Trump has vowed to ascertain what he calls American “vitality dominance” world wide as he seeks to spice up U.S. oil and gasoline drilling and transfer away from Biden’s give attention to local weather change.
Environmental advocates hailed Biden’s motion, saying new oil and gasoline drilling have to be sharply curtailed to scale back greenhouse gasoline emissions that contribute to world warming. 2024 was the hottest in recorded historical past.
“That is an epic ocean victory!” mentioned Joseph Gordon, marketing campaign director for the environmental group Oceana.
Gordon thanked Biden “for listening to the voices from coastal communities” that oppose drilling and “contributing to the bipartisan custom of defending our coasts.”
Biden’s actions construct on the legacy of Democratic and Republican presidents to guard coastal water from offshore drilling, Gordon mentioned, including that U.S. coastlines are house to tens of tens of millions of People and help billions of {dollars} of financial exercise that depend upon a clear setting, considerable wildlife and thriving fisheries.
In balancing a number of makes use of of America’s oceans, Biden mentioned it was clear that the areas he’s withdrawing from fossil gasoline use present “comparatively minimal potential” that doesn’t justify attainable environmental, public well being and financial dangers that may come from new leasing and drilling.
A spokeswoman for Trump mocked Biden, saying, “Joe Biden clearly desires excessive gasoline costs to be his legacy.”
The spokeswoman, Karoline Leavitt, referred to as Biden’s motion “a disgraceful choice designed to actual political revenge on the American individuals who gave President Trump a mandate to extend drilling and decrease gasoline costs. Relaxation assured, Joe Biden will fail, and we’ll drill, child, drill.”
Biden has proposed as much as three oil and gasoline lease gross sales within the Gulf of Mexico, however none in Alaska, as he tries to navigate between vitality corporations in search of better oil and gasoline manufacturing and environmental activists who need him to close down new offshore drilling within the struggle in opposition to local weather change.

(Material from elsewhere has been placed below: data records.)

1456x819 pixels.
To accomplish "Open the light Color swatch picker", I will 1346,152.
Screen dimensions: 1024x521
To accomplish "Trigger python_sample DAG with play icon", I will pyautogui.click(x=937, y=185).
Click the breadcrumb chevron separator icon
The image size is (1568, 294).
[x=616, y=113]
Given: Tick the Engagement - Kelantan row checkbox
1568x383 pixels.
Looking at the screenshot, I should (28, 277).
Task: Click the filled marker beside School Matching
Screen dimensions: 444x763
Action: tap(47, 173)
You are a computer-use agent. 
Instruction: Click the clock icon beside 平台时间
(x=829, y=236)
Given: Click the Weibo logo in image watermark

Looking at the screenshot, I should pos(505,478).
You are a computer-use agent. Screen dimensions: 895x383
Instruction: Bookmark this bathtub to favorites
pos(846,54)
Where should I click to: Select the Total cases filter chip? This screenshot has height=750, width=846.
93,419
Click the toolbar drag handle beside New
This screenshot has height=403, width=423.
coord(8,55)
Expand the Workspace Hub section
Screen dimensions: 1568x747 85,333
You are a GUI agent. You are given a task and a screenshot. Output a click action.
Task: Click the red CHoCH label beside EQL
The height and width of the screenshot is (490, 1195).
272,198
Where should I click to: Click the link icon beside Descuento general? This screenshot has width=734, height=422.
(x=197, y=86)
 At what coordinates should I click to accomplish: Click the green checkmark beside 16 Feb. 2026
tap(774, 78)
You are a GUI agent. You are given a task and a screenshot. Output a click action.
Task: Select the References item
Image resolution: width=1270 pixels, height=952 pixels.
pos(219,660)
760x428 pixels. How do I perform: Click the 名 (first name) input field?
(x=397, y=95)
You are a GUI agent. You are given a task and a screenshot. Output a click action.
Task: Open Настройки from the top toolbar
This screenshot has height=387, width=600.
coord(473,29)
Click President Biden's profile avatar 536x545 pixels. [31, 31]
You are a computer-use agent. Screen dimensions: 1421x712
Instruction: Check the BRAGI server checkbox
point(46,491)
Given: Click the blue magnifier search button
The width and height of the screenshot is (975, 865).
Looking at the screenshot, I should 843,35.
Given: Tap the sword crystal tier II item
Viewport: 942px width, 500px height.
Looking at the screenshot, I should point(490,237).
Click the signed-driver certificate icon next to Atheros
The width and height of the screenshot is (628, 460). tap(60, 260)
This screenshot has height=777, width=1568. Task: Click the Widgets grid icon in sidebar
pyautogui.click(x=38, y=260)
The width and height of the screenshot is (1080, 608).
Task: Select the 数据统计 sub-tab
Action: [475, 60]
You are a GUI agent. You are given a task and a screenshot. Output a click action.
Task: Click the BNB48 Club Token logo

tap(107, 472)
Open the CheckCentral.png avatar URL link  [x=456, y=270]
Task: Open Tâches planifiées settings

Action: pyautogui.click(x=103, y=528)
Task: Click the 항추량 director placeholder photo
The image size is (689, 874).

A five-year drilling plan accepted in 2023 consists of proposed offshore gross sales in 2025, 2027 and 2029. The three lease gross sales are the minimal quantity the Democratic administration might legally provide if it desires to proceed increasing offshore wind growth.
Beneath the phrases of a 2022 local weather legislation, the federal government should provide not less than 60 million acres (24.2 million hectares) of offshore oil and gasoline leases in any one-year interval earlier than it will probably provide offshore wind leases.
Biden, whose choice to approve the large Willow oil venture in Alaska drew robust condemnation from environmental teams, has beforehand restricted offshore drilling in different areas of Alaska and the Arctic Ocean.